__THE TASK__.
Reading through the lines below, count those that include the string "cell"; the answer is that number and nothing else.

__DATA FOR THE TASK__.
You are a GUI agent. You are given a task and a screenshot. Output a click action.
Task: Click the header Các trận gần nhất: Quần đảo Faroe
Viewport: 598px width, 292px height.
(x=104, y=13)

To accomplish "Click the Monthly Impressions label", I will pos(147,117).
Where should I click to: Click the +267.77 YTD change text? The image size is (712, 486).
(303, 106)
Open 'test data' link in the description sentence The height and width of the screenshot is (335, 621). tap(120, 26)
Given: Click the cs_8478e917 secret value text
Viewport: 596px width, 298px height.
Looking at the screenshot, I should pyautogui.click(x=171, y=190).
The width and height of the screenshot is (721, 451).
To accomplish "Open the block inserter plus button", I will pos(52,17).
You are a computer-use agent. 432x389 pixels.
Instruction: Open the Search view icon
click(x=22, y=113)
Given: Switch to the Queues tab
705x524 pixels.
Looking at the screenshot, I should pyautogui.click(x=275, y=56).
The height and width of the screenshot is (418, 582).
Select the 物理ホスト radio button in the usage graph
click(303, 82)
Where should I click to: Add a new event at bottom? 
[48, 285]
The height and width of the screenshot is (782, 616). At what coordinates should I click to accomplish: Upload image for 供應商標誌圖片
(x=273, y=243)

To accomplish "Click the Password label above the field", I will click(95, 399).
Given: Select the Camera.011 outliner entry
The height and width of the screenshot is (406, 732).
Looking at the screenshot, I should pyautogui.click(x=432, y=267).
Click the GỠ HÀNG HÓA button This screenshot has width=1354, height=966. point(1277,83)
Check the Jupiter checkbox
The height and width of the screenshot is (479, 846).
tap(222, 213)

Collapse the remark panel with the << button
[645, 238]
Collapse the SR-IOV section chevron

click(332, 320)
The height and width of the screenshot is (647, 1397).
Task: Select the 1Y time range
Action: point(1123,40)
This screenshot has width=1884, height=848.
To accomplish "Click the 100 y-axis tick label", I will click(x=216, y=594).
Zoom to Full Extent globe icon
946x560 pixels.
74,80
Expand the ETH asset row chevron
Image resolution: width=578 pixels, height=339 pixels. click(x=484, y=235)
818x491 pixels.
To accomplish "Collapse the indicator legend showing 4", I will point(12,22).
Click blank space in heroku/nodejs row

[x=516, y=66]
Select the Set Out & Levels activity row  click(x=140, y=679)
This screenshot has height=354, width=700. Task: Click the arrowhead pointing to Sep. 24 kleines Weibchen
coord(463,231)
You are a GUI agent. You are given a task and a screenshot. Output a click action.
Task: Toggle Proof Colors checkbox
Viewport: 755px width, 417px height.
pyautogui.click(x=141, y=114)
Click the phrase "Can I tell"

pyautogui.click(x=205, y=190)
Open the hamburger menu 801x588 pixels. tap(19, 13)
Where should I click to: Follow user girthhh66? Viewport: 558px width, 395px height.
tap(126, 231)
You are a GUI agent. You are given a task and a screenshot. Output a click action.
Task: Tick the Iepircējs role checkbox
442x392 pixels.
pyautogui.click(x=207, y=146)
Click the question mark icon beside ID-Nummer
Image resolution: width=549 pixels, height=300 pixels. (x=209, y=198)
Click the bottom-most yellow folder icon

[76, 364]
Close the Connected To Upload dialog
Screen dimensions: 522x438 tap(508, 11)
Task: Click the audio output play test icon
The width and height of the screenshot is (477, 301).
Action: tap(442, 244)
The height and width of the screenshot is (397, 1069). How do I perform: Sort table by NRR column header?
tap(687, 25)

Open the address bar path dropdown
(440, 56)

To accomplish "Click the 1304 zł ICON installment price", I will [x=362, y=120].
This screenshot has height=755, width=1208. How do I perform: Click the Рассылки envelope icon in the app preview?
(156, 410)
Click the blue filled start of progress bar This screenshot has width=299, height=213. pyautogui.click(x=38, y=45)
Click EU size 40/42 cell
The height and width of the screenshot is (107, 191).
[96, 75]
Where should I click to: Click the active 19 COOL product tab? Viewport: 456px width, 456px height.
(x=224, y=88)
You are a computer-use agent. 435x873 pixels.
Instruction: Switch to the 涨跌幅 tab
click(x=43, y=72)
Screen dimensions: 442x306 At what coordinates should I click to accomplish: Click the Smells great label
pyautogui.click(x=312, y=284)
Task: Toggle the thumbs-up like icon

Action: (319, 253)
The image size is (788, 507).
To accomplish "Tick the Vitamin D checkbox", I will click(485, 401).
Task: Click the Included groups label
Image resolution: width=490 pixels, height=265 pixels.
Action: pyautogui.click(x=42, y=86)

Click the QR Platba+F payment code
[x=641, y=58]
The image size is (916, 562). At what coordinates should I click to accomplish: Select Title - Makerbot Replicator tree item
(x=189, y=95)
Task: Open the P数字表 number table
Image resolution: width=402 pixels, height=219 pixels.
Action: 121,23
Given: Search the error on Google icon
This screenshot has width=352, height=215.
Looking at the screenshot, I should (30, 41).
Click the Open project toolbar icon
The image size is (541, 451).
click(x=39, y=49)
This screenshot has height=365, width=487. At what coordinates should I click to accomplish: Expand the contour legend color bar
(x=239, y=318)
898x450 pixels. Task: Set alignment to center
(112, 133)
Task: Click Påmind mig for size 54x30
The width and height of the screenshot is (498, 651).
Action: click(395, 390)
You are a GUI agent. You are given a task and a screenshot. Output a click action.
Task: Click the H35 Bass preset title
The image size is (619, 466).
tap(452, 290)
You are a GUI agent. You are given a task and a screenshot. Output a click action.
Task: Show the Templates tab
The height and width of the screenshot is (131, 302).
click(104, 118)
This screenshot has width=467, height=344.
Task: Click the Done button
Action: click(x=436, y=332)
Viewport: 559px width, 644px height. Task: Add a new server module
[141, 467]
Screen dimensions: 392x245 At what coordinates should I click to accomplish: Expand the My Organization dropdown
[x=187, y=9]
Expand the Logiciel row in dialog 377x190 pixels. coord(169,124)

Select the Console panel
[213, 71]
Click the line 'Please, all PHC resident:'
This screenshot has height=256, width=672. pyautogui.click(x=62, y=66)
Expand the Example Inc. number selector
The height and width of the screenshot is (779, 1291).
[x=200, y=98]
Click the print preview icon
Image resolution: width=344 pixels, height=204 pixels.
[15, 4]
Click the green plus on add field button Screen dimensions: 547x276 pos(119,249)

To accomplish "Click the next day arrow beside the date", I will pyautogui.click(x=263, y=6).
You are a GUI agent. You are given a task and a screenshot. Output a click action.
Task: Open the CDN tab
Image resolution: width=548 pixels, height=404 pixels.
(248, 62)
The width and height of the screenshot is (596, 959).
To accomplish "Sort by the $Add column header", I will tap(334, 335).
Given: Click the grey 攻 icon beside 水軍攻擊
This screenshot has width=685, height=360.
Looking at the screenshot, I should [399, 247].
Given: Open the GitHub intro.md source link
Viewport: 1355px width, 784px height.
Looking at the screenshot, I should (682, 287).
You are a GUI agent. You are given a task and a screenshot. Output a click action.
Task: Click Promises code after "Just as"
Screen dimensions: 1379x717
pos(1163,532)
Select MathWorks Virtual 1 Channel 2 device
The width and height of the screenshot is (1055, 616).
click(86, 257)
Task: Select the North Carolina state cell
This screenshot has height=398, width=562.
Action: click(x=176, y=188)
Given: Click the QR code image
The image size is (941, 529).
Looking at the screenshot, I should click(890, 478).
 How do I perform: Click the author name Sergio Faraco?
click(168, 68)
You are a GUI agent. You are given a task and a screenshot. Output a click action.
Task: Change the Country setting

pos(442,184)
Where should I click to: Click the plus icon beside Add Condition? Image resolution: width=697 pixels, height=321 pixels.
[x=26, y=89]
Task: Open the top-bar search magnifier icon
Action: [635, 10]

__OUTPUT BELOW__.
2